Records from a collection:
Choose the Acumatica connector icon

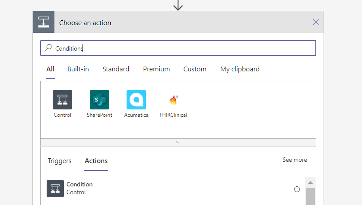pos(136,100)
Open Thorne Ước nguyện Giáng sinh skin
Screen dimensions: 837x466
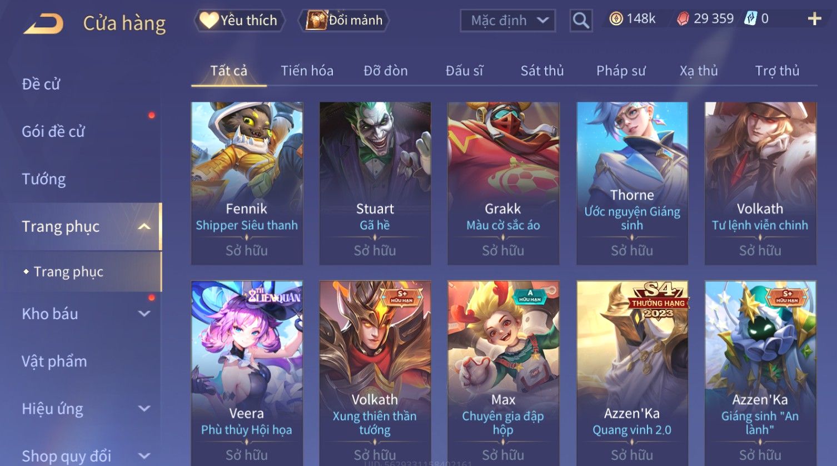pos(632,183)
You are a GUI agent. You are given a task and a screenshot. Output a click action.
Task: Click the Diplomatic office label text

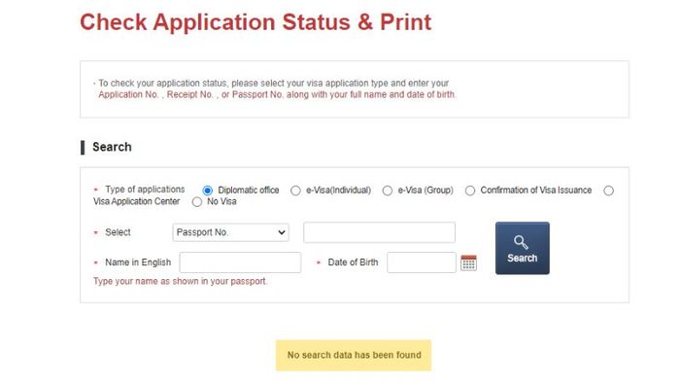[x=249, y=191]
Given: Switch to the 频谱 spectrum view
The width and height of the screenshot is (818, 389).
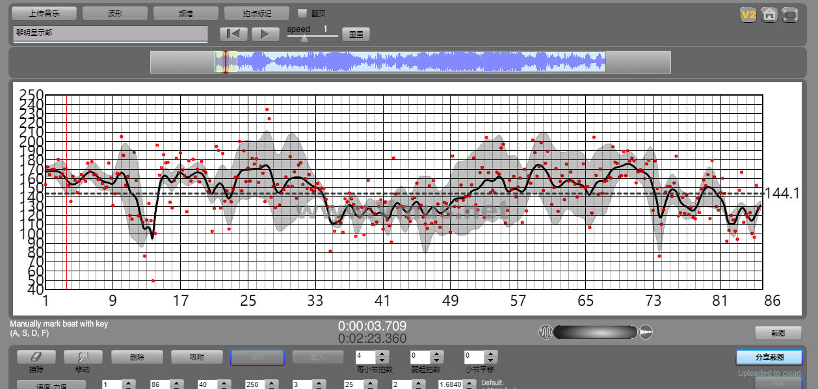Looking at the screenshot, I should (x=186, y=13).
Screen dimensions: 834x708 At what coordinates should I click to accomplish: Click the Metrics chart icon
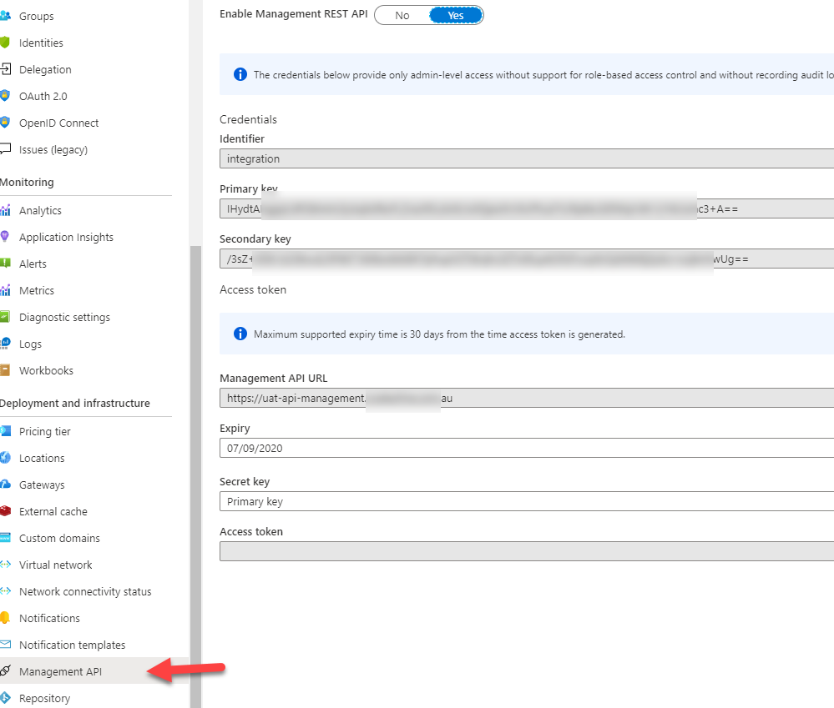(x=5, y=291)
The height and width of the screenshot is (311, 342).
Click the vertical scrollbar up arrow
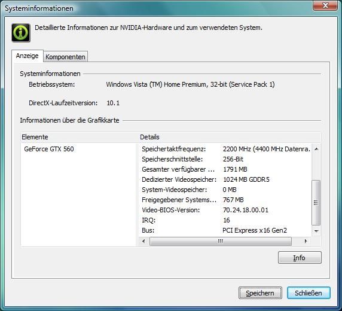click(x=316, y=149)
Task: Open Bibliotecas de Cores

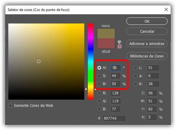Action: (x=147, y=56)
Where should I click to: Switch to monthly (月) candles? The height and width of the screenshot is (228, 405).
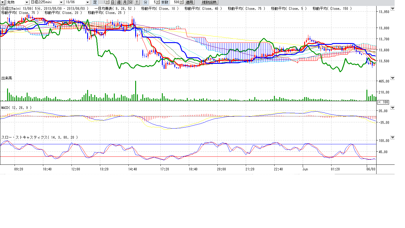click(125, 2)
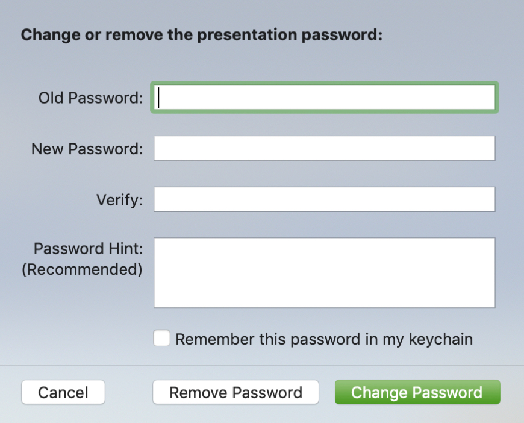Click inside the Password Hint text area

pos(324,272)
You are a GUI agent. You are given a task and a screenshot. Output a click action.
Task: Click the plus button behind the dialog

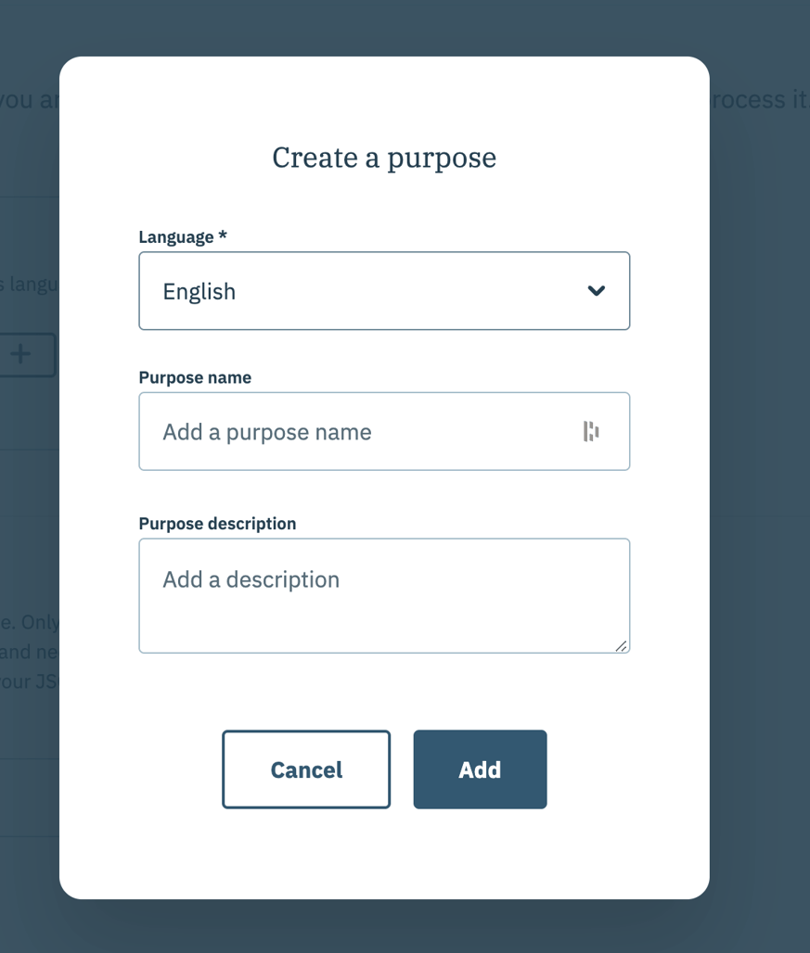20,354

## ACTIVITY
Output the entries above exactly. Drop the pictures.

## SOLUTION TO THIS PROBLEM
Choose the Acumatica connector icon

pos(136,100)
Open Thorne Ước nguyện Giáng sinh skin
Screen dimensions: 837x466
pos(632,183)
You are a GUI agent. You are given a task and a screenshot. Output a click action.
Task: Click the Diplomatic office label text

[x=249, y=191]
Given: Switch to the 频谱 spectrum view
The width and height of the screenshot is (818, 389).
Looking at the screenshot, I should (x=186, y=13).
Screen dimensions: 834x708 At what coordinates should I click to accomplish: Click the Metrics chart icon
(x=5, y=291)
The height and width of the screenshot is (311, 342).
Click the vertical scrollbar up arrow
click(x=316, y=149)
Task: Open Bibliotecas de Cores

Action: (x=147, y=56)
Where should I click to: Switch to monthly (月) candles? The height and width of the screenshot is (228, 405).
click(125, 2)
Click inside the Password Hint text area

pos(324,272)
You are a GUI agent. You are given a task and a screenshot. Output a click action.
Task: Click the plus button behind the dialog

20,354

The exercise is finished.